In America, about 2,150 people die each day from heart disease, stroke, or cardiovascular disease.
Every 90 seconds (probably the time it took you to reach this point of the article) someone dies of heart disease.
Do we need to revisit our strategies for predicting, preventing, or fighting heart disease?
Cholesterol is important but it's only part of the problem. We need to look at the bigger picture. A wealth of recent research has enriched our understanding of heart disease and helped us move on, beyond traditional, and quite limited, views. Thanks to this research we now:
-point to inflammation as cholesterol's "partner in crime" - a key player in heart disease. Inflammation is involved at every step in the development of atherosclerosis (hardening of the arteries)
-look at arteries as extremely organized organs made up of living cells (not just a lifeless "pipe" or "tube") that need to be well taken care of
-hardening of arteries caused by inflammation can be prevented with diet and lifestyle
Your Heart on Fire
We need inflammation. Think back to the last time you had a splinter in your finger or sprained your ankle and you'll have a pretty good idea of what inflammation is. Once injured, your immune system activates the process of inflammation. The site of the injury swells as blood vessels allow an army of various immune cells to come repair the problem and clean up the mess. You start to feel the heat, the swelling, and other signs of inflammation.
We don't need too much inflammation, though. Smoking, high blood pressure, or an unhealthy diet (especially high blood sugar) can all injure the inner layer of vessels that flow throughout our bodies (much like the inner surface of a straw). These injuries invite immune system cells to the scene. Excessive inflammation of these vessels, however, can harden them, make them more narrow, and then increase the risk they'll become blocked.
Cholesterol wouldn't be as dangerous as we make it out to be if it wasn't for inflammation. In fact, those with high markers for inflammation are in more danger than those with high cholesterol levels.
You may have normal cholesterol levels with unchecked, chronic inflammation and be in danger of a heart attack or heart disease.

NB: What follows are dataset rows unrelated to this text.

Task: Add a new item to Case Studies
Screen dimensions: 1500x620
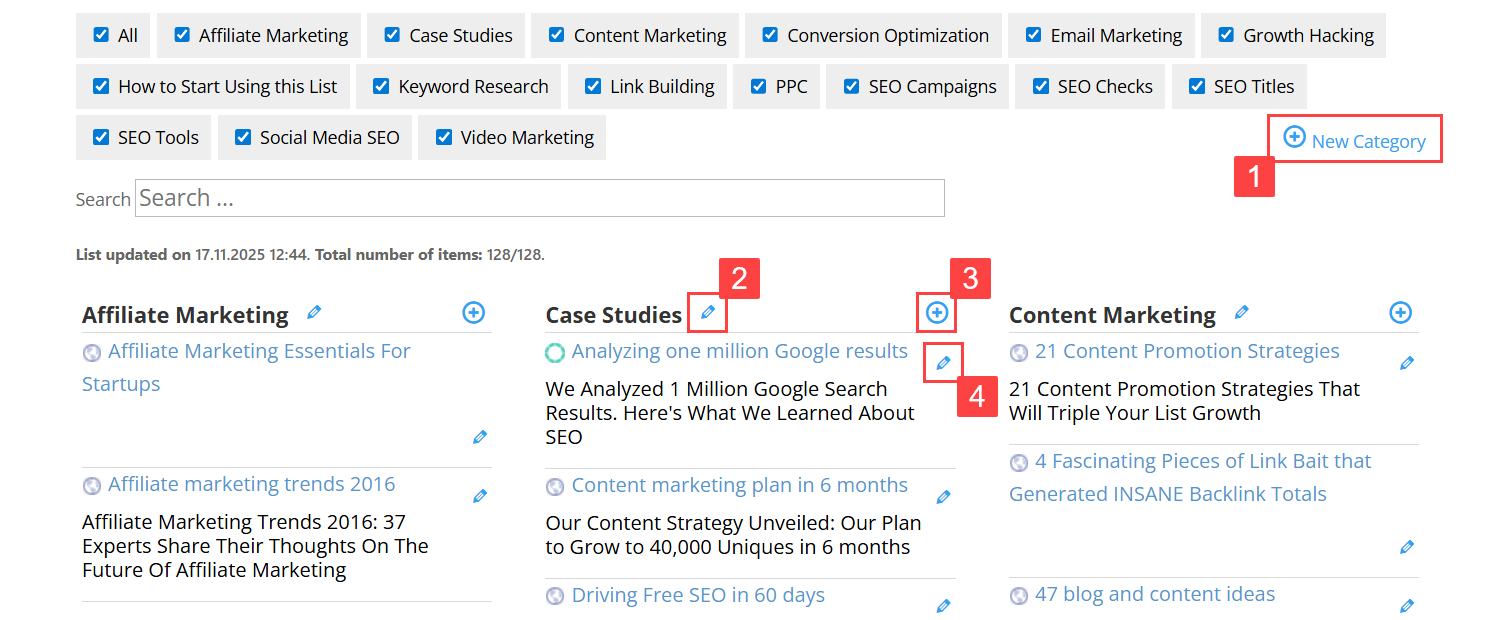Action: click(937, 312)
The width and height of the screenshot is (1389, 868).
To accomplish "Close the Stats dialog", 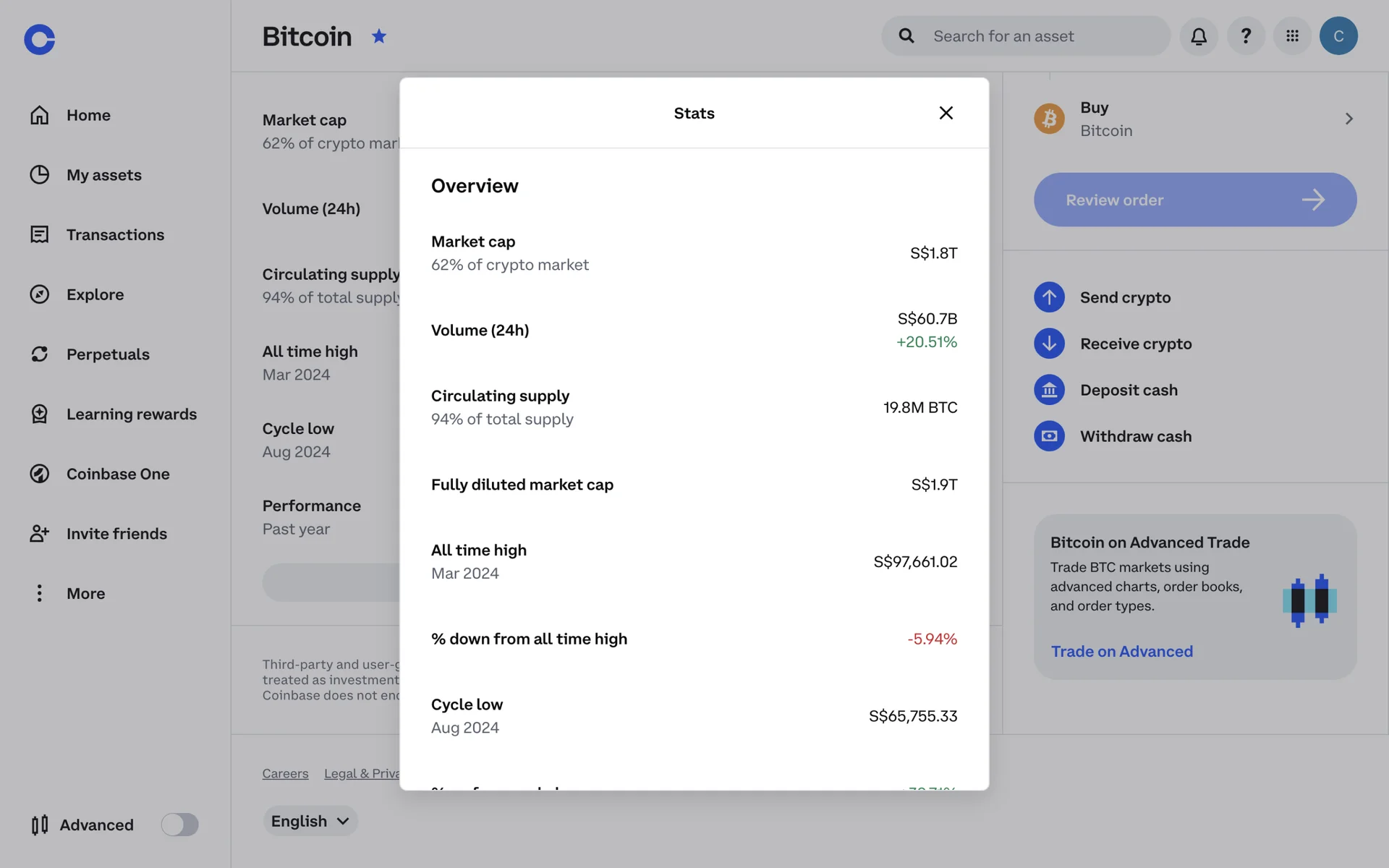I will pos(946,113).
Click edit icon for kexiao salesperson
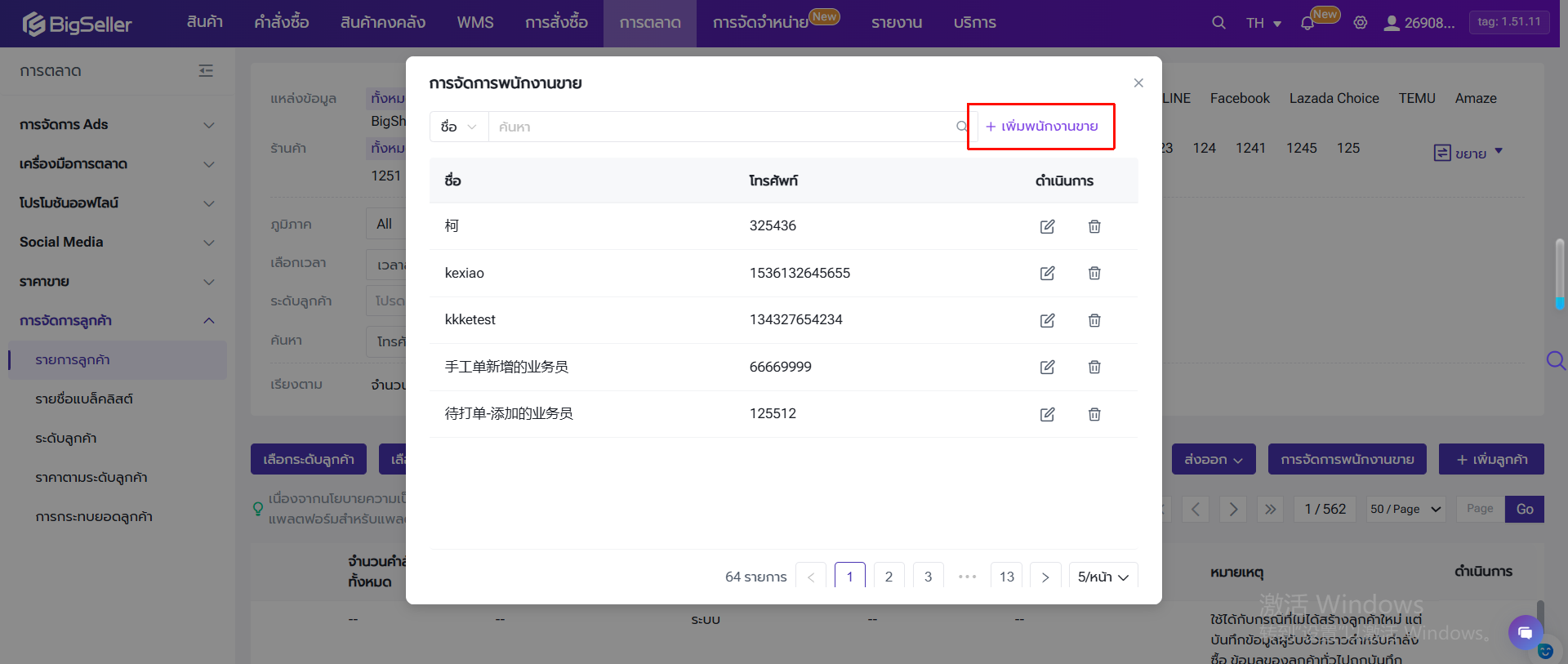Image resolution: width=1568 pixels, height=664 pixels. [1047, 274]
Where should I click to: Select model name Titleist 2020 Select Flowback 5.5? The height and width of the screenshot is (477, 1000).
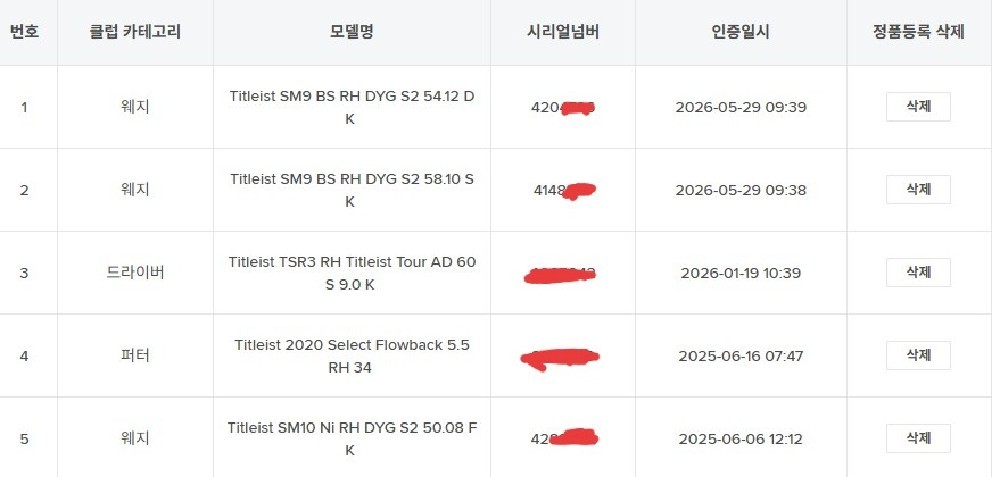(x=351, y=356)
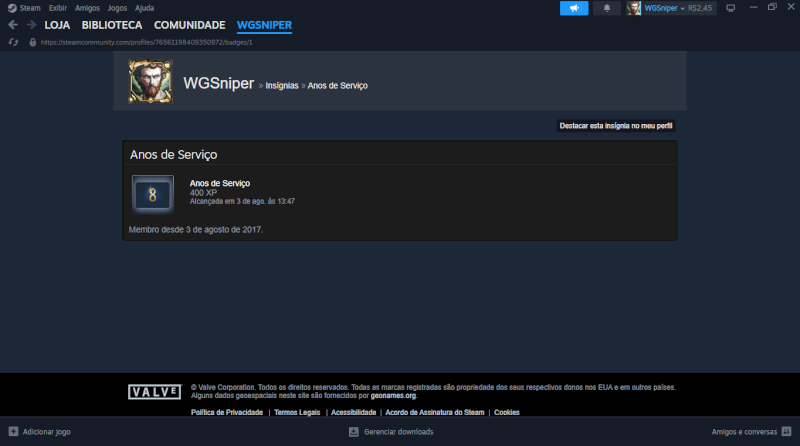The height and width of the screenshot is (446, 800).
Task: Click the blue announcements megaphone icon
Action: tap(574, 8)
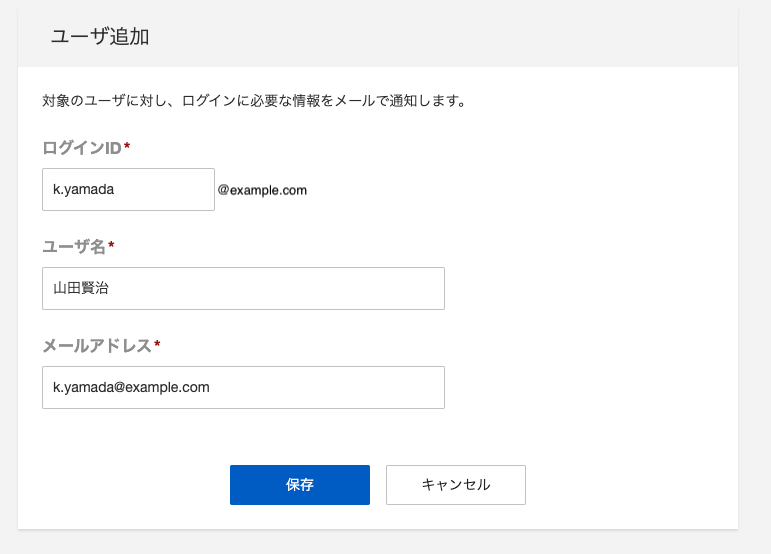The image size is (771, 554).
Task: Select the 山田賢治 text in name field
Action: 81,288
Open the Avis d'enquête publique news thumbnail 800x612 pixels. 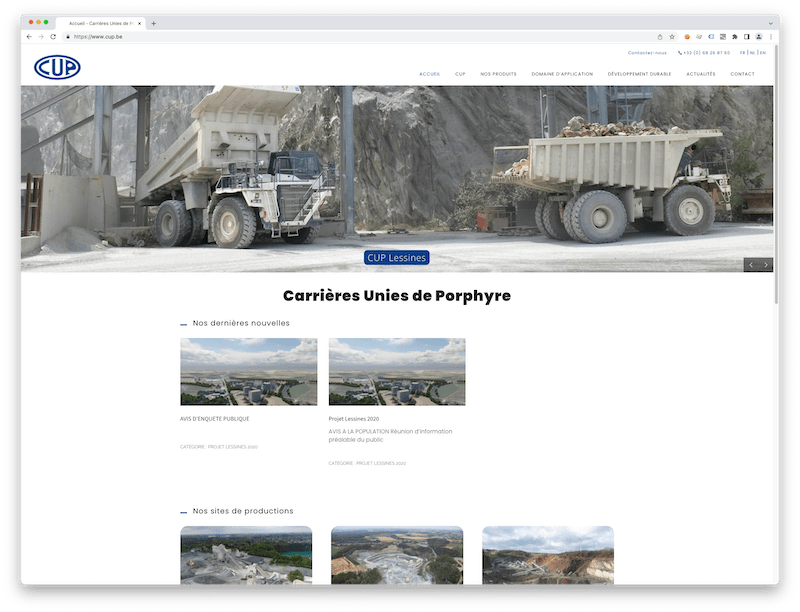point(248,371)
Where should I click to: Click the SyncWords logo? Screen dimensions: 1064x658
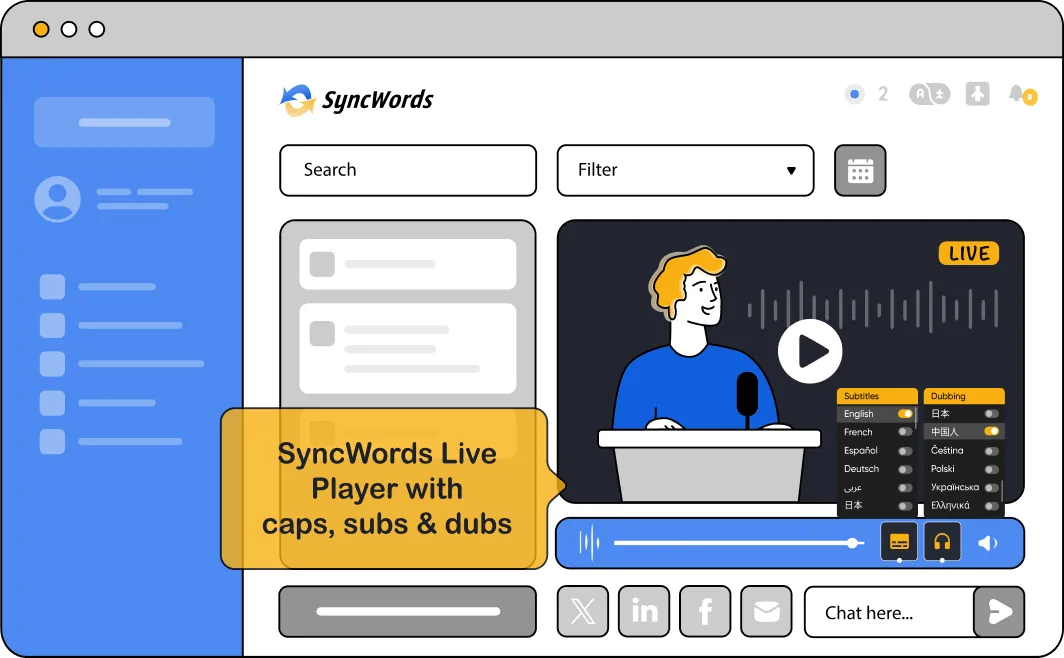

Take all the cholesterol-lowering drugs you want but a poor diet, a sedentary lifestyle, and an unhealthy weight will still fuel this slow, silent fire.
How to Damp Down the Fire
Aim for a healthy weight and achieve it with a healthy diet and exercise training. Excess body weight means excess pressure for your body. People with excess body fat actually have higher blood levels of substances that cause inflammation.
A report in the Archives of Internal Medicine found that a even a simple 2.2 pound weight loss significantly lowered levels of CRP in the blood, a marker of inflammation.
Emotions can also be inflammatory, especially persistent, uncontrolled negative ones such as stress, worry, anxiety, and anger.